In Berlin, in summer 2014, I wandered into the Martin Gropius Bau. Among the exhibitions: David Bowie. There displayed in room after room: his chronology, art, style, influence, and affinities. I saw pictures of two artists who had influenced me when I first arrived in Manhattan in the ‘70’s. One was Klaus Nomi. I used to have afternoon coffee with him at Sutter’s, at the foot of the Women’s House of Detention before it became a branch of the New York Public Library. Klaus and I both hailed from Germany under very different circumstances, and, Germans together, we shared a passion for coffee in the afternoon. He was an assemblage of triangles from his pointy shoulders to pursed lips, applied dark lipstick at the table, and sang in a falsetto like Lou Christie.

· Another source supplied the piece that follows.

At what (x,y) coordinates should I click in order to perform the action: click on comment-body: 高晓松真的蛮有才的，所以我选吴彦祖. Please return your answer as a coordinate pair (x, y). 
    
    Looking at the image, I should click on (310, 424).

Unlike Bowie, with whom he’d worked, Klaus did not “blend.” He vanished in the early ‘80’s, one of the first to go in the scourge of AIDS. Not only is his picture featured in the Brooklyn Museum exhibition, but clips from his performances in backup with his stage twin Joey Arias, with Bowie.
The other was William S. Burroughs who had perhaps the most profound influence on me. Bowie and Burroughs knew each other from intersecting planets. Burroughs and Brion Gysin influenced Bowie’s use of the cut-up technique, instrumental in lyrics from “Lodger” and “Low.” When I met him, Burroughs, the father of punk, the most alive junky in New York at the time, was poised to take off for outer space. He told me, we won’t need our bodies for this time/space excursion. Why would we? They are only the clutter of biology, rife for the encumbrance of addiction. Our minds would get there before us. He was a space traveler with this exceptional artist, “The man who fell to earth.” As I think of it now, maybe that’s what death is.